Measuring Entropy and its Applications to Encryption
There have been a bunch of articles about an information theory paper with vaguely sensational headlines like “Encryption is less secure than we thought” and “Research shakes crypto foundations.” It’s actually not that bad.
Basically, the researchers argue that the traditional measurement of Shannon entropy isn’t the right model to use for cryptography, and that minimum entropy is. This difference may make some ciphertexts easier to decrypt, but not in ways that have practical implications in the general case. It’s the same thinking that leads us to guess passwords from a dictionary rather than randomly—because we know that humans both created the passwords and have to remember them.
This isn’t news—lots of cryptography papers make use of minimum entropy instead of Shannon entropy already—and it’s hard to see what the contribution of this paper is.

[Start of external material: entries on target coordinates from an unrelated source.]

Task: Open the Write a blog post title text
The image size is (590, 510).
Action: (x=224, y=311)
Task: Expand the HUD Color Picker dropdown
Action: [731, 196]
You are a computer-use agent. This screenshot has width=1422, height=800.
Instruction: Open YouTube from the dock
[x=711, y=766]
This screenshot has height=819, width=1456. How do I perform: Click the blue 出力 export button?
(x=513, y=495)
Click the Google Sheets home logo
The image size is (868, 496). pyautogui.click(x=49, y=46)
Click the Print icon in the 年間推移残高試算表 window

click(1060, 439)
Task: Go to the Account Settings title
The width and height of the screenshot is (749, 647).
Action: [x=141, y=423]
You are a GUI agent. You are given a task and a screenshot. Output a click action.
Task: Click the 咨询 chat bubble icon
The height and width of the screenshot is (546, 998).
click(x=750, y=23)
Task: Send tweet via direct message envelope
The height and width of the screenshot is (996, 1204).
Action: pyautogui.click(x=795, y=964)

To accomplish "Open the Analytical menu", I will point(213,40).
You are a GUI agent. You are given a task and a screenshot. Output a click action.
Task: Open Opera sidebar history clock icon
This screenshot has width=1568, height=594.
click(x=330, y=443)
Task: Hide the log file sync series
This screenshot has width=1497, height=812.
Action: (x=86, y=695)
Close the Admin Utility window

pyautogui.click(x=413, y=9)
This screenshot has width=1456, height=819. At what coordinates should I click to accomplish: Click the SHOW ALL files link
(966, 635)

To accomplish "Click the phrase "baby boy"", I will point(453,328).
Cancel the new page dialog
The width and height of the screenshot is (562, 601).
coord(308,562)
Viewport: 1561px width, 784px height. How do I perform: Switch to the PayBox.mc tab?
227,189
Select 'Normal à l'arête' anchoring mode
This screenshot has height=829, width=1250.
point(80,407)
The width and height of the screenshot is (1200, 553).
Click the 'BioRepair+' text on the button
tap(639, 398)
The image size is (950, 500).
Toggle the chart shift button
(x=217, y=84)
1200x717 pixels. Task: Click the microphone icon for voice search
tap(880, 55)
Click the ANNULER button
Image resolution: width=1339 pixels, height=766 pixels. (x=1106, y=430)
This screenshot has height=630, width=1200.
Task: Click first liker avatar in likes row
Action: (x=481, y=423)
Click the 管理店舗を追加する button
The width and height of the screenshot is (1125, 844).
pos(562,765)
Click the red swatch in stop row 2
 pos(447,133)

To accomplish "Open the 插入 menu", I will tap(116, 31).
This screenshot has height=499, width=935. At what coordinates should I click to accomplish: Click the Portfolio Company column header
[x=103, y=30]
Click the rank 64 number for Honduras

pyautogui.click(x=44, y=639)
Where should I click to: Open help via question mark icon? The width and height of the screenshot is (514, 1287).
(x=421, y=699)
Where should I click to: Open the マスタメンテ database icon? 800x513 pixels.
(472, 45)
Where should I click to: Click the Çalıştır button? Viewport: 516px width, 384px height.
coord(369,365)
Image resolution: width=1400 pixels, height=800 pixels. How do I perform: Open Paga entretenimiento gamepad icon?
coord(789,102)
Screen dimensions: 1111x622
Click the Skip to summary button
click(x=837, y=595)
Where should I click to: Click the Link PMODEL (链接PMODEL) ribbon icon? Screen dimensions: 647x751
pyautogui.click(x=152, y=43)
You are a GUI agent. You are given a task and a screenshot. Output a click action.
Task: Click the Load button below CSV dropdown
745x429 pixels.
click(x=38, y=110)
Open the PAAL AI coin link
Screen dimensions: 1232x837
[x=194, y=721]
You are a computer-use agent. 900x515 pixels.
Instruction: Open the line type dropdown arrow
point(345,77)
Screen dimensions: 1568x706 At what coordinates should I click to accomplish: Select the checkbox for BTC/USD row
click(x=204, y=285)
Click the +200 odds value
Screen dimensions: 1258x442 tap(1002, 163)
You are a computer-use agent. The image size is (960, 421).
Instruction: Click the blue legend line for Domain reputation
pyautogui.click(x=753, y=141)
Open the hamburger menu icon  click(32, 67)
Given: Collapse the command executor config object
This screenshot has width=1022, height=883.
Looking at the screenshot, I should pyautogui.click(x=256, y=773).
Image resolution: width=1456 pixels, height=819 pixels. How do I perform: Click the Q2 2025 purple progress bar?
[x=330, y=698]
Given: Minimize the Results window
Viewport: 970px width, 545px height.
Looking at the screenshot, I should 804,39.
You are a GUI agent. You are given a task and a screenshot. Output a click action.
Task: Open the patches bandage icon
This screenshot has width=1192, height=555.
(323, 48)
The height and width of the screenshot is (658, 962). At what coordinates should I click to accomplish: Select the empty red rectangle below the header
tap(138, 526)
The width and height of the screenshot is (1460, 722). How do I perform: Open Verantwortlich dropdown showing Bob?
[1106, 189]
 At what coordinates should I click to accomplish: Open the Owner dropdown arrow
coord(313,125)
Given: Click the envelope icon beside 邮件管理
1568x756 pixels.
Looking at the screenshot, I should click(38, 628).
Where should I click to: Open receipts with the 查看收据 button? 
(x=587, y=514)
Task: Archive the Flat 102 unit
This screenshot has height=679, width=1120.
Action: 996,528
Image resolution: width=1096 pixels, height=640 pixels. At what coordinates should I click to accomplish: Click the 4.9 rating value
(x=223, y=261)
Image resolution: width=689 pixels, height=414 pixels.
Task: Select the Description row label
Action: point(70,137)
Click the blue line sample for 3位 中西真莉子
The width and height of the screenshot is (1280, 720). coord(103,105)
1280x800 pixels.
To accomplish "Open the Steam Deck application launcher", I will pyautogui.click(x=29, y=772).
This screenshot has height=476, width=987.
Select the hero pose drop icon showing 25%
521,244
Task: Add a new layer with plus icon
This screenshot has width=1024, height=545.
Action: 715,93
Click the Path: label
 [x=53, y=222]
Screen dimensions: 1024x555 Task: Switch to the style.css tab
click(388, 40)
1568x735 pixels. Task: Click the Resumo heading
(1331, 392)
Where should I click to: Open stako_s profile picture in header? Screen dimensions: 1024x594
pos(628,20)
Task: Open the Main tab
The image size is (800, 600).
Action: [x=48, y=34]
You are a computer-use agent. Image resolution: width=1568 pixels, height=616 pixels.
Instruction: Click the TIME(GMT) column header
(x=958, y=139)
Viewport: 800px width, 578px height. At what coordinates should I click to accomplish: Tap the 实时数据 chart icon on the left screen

Note that the paper was presented at an information theory conference, and not a cryptography conference. My guess is that there wasn’t enough crypto expertise on the program committee to reject the paper.
So don’t worry; cryptographic algorithms aren’t going to come crumbling down anytime soon. Well, they might—but not because of this result.
Slashdot thread.
Clive Robinson • August 21, 2013 9:06 AM
Yes the results do apply in some cases such as short lengths of “human” usable plain text. And this has been known since before WWII (and used incorrectly to continue the use of “poem code” hand ciphers long long after their “best before date, much to the cost of SOE agents lives).
As Bruce notes it’s current main use is to attack “human memorable” passwords and passphrases.
However some stream ciphers are known to have “slow start” issues where initial output statistics show charecteristics that can aid an attacker especialy when part of the “key” or “plaintext” is known or easily guessable to an attacker (which has happened with both network encryption and random access storage encryption).